Page 105 - Musings 2022
P. 105
How to Build a Life When the World Burns
Chirayu Tank
2018A2PS1009P
The story addresses conflicting ideas on surviving and existing between different atrocities of
life.
It’s the age of receding pandemics. Receding wars. Receding hairlines. Receiving Love. We
have survived three pandemics and two wars. While I wait for the text from Kabir, somewhere
another country burns. There are terrible things. There are sad things. But what’s more sad and
terrible is how I, Meera Ninjay, try to build a life when the world burns.
I think I love being in love. I love being loved. Who doesn’t? My mother says she doesn’t trust
me when I am in love. I would die for it. Rip me apart and give my heart. Do terrible things to
me. Because what is love if not doing it all for someone.
Speaking of burning, I burnt the toasts again. Sometimes I think maybe most of adult life is
spent navigating ways to save fresh produce from dying and food from burning.
I swallow the burnt toast while the TV plays another news of houses burning down in a war-
stricken country. I look around at my makeshift apartment. It’s not a lot but I guess it’s still
home away from home. Where else do you go after a frustrating day at work in a new city
where everyone’s escaping just like you do.

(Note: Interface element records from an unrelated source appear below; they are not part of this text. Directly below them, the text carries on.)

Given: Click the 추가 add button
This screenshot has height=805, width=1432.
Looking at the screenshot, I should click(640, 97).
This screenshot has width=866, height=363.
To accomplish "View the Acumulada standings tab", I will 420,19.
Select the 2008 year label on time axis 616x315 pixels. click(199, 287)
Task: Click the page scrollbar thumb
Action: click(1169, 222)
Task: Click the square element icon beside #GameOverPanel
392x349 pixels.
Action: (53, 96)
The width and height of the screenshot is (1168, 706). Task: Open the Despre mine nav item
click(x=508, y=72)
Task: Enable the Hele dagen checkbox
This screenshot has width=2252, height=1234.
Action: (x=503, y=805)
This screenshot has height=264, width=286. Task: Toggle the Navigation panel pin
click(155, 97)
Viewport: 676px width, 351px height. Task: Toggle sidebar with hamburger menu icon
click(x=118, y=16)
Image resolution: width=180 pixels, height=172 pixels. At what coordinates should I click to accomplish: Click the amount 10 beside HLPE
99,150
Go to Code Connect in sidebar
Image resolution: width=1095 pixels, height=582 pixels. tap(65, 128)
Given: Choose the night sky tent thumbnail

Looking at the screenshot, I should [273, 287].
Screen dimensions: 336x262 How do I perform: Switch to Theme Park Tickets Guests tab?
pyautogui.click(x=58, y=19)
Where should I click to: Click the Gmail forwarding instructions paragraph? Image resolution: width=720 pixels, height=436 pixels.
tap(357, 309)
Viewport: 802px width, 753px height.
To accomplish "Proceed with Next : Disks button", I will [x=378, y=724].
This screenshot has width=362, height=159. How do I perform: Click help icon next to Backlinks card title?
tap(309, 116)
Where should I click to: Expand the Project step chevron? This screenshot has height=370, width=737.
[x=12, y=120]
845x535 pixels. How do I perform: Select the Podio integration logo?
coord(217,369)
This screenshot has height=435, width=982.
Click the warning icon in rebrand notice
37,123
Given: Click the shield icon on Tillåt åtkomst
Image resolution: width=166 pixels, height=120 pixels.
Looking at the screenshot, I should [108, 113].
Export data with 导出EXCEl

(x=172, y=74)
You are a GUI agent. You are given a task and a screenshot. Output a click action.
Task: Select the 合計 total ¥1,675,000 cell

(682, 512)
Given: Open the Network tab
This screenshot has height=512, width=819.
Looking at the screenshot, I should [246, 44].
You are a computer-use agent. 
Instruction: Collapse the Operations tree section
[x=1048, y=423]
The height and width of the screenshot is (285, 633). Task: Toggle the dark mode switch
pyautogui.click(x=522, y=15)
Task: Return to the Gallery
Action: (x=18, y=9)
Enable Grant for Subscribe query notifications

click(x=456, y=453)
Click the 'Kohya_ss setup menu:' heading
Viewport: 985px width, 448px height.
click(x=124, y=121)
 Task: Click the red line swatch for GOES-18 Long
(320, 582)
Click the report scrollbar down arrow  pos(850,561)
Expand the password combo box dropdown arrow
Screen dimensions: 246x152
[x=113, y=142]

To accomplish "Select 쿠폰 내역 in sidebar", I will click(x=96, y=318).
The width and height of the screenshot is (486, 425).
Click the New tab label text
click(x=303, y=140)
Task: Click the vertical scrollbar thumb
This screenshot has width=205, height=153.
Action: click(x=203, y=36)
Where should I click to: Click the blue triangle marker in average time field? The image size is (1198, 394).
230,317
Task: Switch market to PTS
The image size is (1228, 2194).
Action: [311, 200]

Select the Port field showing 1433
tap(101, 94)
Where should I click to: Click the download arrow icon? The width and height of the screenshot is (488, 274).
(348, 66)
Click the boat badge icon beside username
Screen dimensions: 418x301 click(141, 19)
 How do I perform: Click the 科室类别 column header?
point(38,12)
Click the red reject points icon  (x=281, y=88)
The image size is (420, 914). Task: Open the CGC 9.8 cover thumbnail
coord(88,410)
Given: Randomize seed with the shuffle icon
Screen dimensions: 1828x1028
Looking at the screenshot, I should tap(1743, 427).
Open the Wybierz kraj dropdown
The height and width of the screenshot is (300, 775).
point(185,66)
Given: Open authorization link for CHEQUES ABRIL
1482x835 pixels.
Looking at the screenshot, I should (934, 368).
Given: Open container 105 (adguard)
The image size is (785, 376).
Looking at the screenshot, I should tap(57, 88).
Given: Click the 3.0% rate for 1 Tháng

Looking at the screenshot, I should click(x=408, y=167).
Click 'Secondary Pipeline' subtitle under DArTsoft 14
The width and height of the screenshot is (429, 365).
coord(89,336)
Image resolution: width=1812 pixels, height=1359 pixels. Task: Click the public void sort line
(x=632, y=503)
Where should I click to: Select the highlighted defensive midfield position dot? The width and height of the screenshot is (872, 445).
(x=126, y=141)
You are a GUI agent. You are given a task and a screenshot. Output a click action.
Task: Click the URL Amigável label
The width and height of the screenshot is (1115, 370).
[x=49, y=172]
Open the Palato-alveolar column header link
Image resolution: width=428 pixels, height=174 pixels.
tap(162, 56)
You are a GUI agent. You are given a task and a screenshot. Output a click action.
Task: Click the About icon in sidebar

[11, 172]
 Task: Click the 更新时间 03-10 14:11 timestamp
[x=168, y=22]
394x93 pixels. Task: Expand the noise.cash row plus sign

Maybe that’s why people spend years building a home. Safeguarding it. Adding things to spin
memories around. The sound of another bomb blast breaks my thoughts and I focus back on
the screen. Another life lost. Another Civilian. I remember reading Bashar Badrs Saabs quote
“ लोग टू ट जाते हैं एक घर बनाने में
तुम तरस नहीं खाते बश्कियााँ जलाने में”
(People fall apart while building a home, while you don’t think twice before burning full
colonies).
I think most of my life exists between conflicts. Ongoing Wars. Partitions. Broken Marriages.
Frustrating jobs. Ailing parents. No one tells you that once you are older, you don’t learn to
live with the conflict. You just keep weighing each moment, each decision, each day on a non
calibrated scale and measure the consequences. You stay in your marriage because you fear
being lonely. In that job, you pay bills for your parents’ treatment. Away from home because
no one understands what it’s like being in your mind.